| What the task asks |
Keep only the lines that hold the string "computer", filtering out the rest of the entries below.

Data items
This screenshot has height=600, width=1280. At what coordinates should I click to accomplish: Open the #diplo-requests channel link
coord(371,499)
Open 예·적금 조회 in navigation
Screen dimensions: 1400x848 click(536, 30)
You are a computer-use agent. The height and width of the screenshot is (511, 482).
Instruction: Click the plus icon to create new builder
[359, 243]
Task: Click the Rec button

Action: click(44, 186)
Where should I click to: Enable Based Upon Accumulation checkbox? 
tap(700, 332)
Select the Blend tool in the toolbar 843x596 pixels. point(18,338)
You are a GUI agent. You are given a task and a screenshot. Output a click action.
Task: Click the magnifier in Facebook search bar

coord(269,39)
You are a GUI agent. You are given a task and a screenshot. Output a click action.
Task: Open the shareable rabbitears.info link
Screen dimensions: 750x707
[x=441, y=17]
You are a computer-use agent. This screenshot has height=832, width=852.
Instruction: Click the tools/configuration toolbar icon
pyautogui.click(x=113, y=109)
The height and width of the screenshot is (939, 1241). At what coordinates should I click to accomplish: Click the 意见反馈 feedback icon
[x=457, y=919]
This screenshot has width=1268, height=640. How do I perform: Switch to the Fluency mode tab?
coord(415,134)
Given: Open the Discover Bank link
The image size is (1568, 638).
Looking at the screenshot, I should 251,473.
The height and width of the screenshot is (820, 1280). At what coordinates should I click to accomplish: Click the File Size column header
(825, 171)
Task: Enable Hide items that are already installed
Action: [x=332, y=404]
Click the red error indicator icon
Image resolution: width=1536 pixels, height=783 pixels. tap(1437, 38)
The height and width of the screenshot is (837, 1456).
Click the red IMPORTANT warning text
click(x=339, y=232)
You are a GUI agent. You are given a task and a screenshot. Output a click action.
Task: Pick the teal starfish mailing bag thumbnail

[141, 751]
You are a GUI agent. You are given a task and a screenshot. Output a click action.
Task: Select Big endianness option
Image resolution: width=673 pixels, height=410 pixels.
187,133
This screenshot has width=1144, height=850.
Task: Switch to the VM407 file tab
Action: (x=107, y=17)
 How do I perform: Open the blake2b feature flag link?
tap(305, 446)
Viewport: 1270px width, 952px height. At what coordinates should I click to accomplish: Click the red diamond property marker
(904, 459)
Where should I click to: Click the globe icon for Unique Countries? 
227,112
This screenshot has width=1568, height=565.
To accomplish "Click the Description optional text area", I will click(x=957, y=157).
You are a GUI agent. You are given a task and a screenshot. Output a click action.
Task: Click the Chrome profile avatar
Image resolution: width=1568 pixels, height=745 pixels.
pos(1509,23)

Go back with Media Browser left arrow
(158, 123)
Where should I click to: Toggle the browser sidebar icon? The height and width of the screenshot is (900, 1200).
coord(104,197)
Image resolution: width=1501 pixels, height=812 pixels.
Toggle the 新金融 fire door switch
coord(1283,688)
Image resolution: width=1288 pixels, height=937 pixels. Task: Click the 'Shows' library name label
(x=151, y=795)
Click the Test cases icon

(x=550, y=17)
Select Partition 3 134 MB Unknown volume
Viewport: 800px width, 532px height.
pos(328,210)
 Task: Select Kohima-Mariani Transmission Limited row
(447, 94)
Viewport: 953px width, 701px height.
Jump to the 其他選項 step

| The completed task |
You are a computer-use agent. The height and width of the screenshot is (511, 482).
You are a computer-use agent. This screenshot has height=832, width=852.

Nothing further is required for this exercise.